The present invention relates to a metering apparatus for introducing free-flowing, powdered substances in a controllable manner into spaces under pressure.
The said metering apparatus is intended to ensure troublefree addition of free-flowing, powdered substances, especially catalysts, into spaces under pressure, over long periods.
Catalyst metering by means of metering apparatuses used in practice can be divided into three process steps, ie. building up stocks of the catalyst, dividing the catalyst into portions and conveying the catalyst into reaction spaces under pressure. To avoid damage to the catalyst by catalyst poisons or agglomeration due to premature polymerization, the catalyst stock is blanketed with an inert gas. To regulate the amount of catalyst, an amount of catalyst defined by a geometrically specified volume is removed from the catalyst stock and then conveyed into the reaction space under pressure.
Apparatuses necessary for this purpose are known and are also described in the literature.
Four embodiments, described in four publications, are presented by way of example:
German Pat. No. 1,175,653 (I): Apparatus for batchwise metering of powdered substances, wherein metering into the space under pressure is effected by means of an oscillating, horizontally displaced pusher rod having a crosshole.
German Published Application DAS No. 2,062,513 (II): Apparatus for metering powders, wherein metering into the space under pressure is effected by means of an oscillating, vertically displaced plunger possessing a constriction.
German Laid-Open Application DOS No. 2,934,817 (III): Apparatus for introducing solids in a controlled manner into spaces under pressure, wherein metering into the space under pressure is effected by means of a rotating, horizontally arranged truncated cone whose conical surface contains depressions.
German Published Application DAS No. 2,264,412 (IV): This publication describes an apparatus by means of which the catalyst is released from a carrier chamber, as a dispersion or suspension, into the transporting gas, which then passes into the reaction space by a type of pneumatic transportation via a capillary tube.
However, the embodiments described have various disadvantages, which are described below.
In the embodiments according to publications I, II and III, reaction gas is used as a transport medium for the catalyst. Although the gas velocities in the particular transport lines are extremely high, premature polymerization in the transport lines results in these lines constantly becoming blocked. Because of these blockages, the metering apparatuses described frequently have only a short time-on-stream, with all the subsequent difficulties, such as shutting down the plant, cleaning the metering apparatuses, etc.

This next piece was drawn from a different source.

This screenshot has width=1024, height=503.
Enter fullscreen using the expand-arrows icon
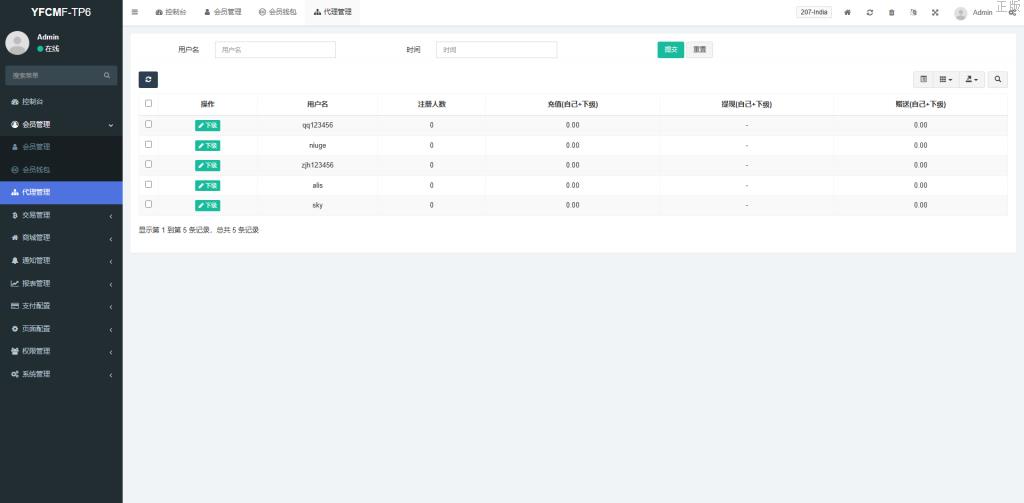click(935, 12)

In the embodiments according to publication IV, the abovementioned difficulties are avoided by using an inert gas for transporting the catalyst. However, this transport gas must flow constantly through a narrow capillary tube at high velocity. A great disadvantage of this embodiment is that very small catalyst agglomerates or oversize particles cause blockages, which finally lead to the same difficulties as described above. Another disadvantage of this embodiment is that a large amount of inert gas is passed into the reaction space.